I've just finished mapping my first town in OpenStreetMap, and coincidently it's also the first town where I lived: Crépy-en-Valois. Completed it using mainly the "cadastre" from the French authorities, and the Bing imagery, and the memories I have from spending 15 years there (turned out to be extremely useful).
Of course a place is never fully mapped, but here is can be found:
* all the streets
* all the streets names
* the shape of every building
I finished by naming the streets, and to ensure the quality, I compared the list of street names found on internet (from the phone directory) to the list in OpenStreetMap.
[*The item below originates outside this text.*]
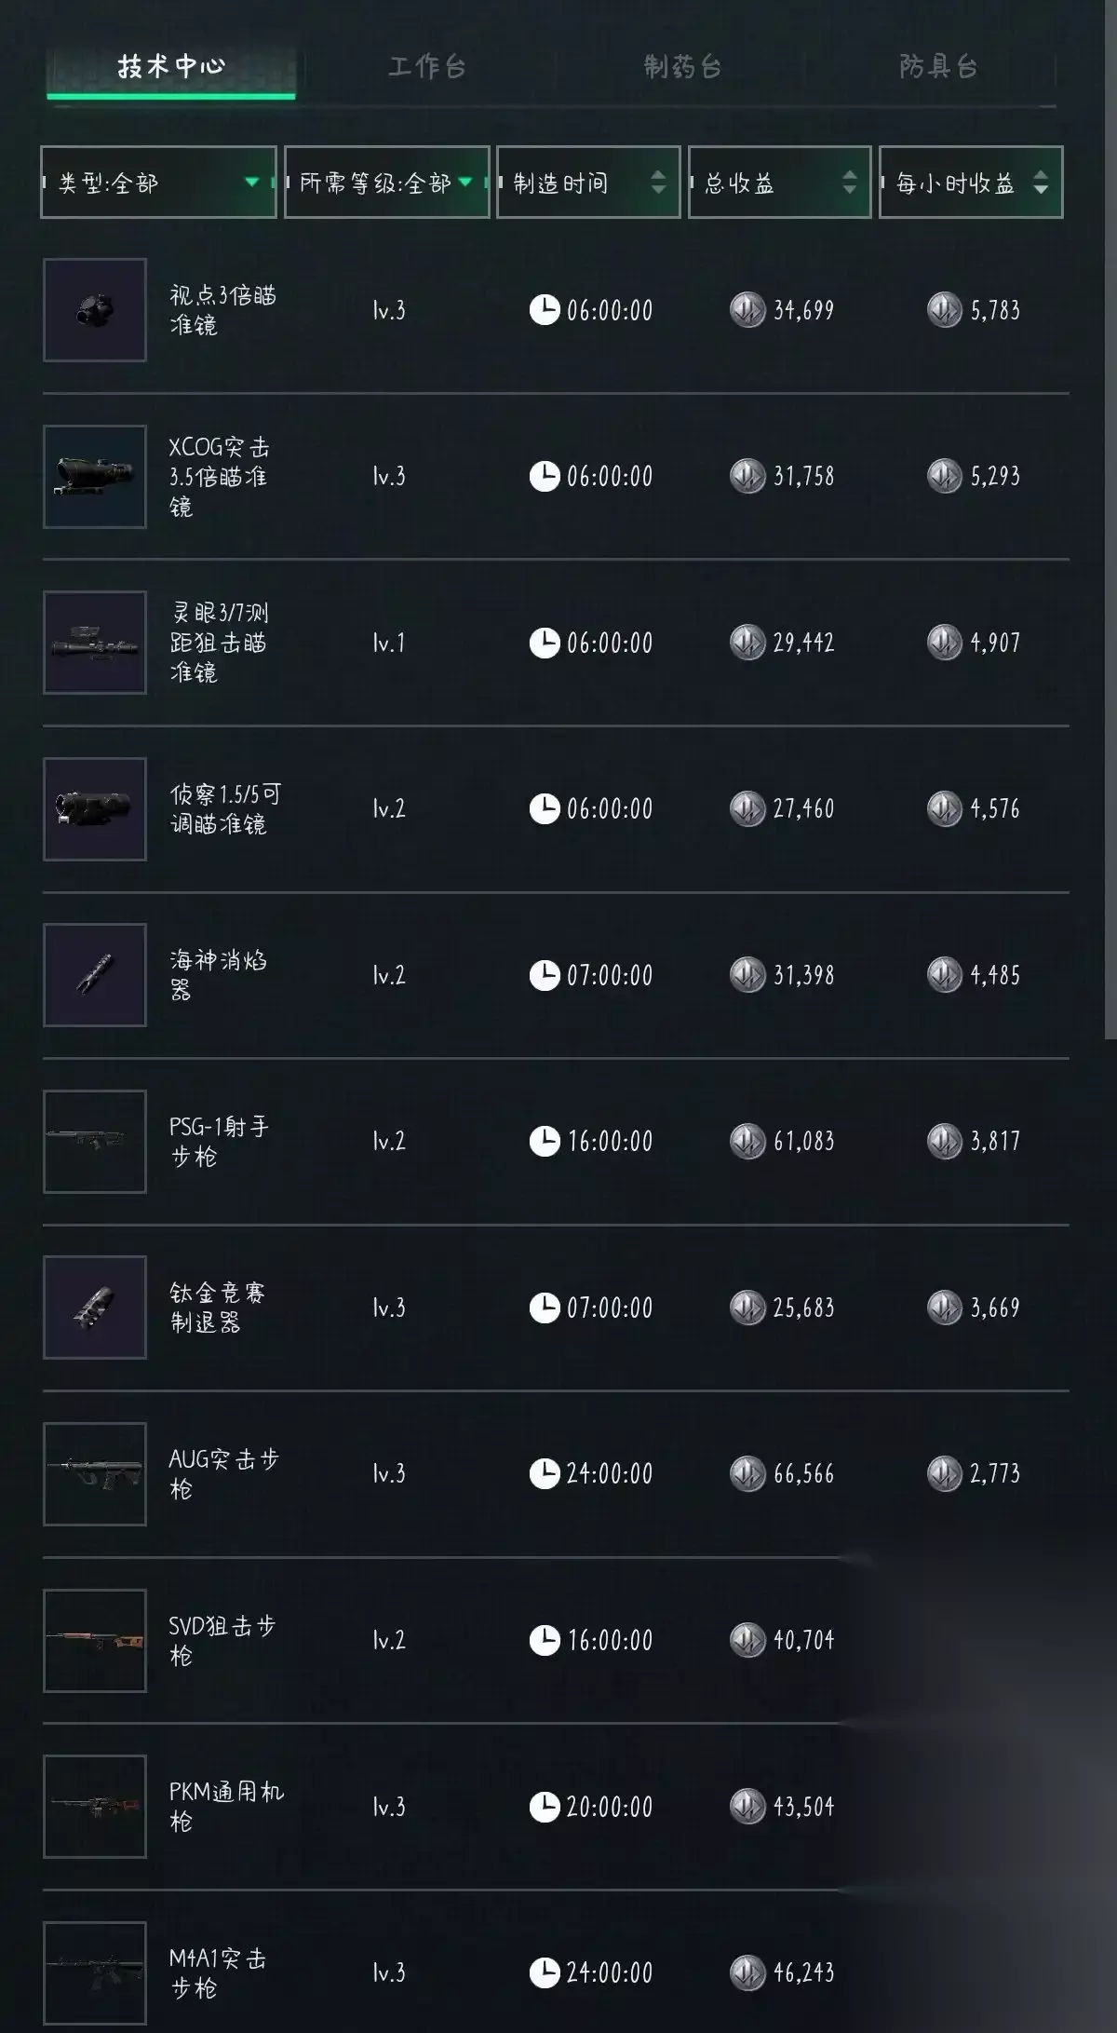Select the XCOG突击3.5倍瞄准镜 scope thumbnail
The image size is (1117, 2033).
(95, 477)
I converted the directory data into a text file with one name per street alphabetically sorted.
To get the list of streets in OSM, the nominatim service seemed the most appropriate but I seemed not to answer this type of query. So eventually I settled with a very basic command:
curl -g "http://api.openstreetmap.org/api/0.6/map?bbox=2.8634295463562,49.2131958007812,2.93606853485107,49.2601203918457"
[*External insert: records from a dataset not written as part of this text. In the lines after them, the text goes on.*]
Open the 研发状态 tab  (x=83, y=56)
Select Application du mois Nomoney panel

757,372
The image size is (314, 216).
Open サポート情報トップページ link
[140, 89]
| grep =\"name | sort -u | sed -re "s/.*v=\"(.*)\".*/\1/;s/'/'/" > names-osm.txt
As long as there aren't many amenities, it works fine. Then using a diff tool (I used Meld), you can see which street is still missing, or where there are spelling mistakes. It turned out to be really useful. In addition to knowing there are 212 streets in such a small town, it even allowed me to notice small streets I had forgotten to map, and some streets whose name are not on the cadastre!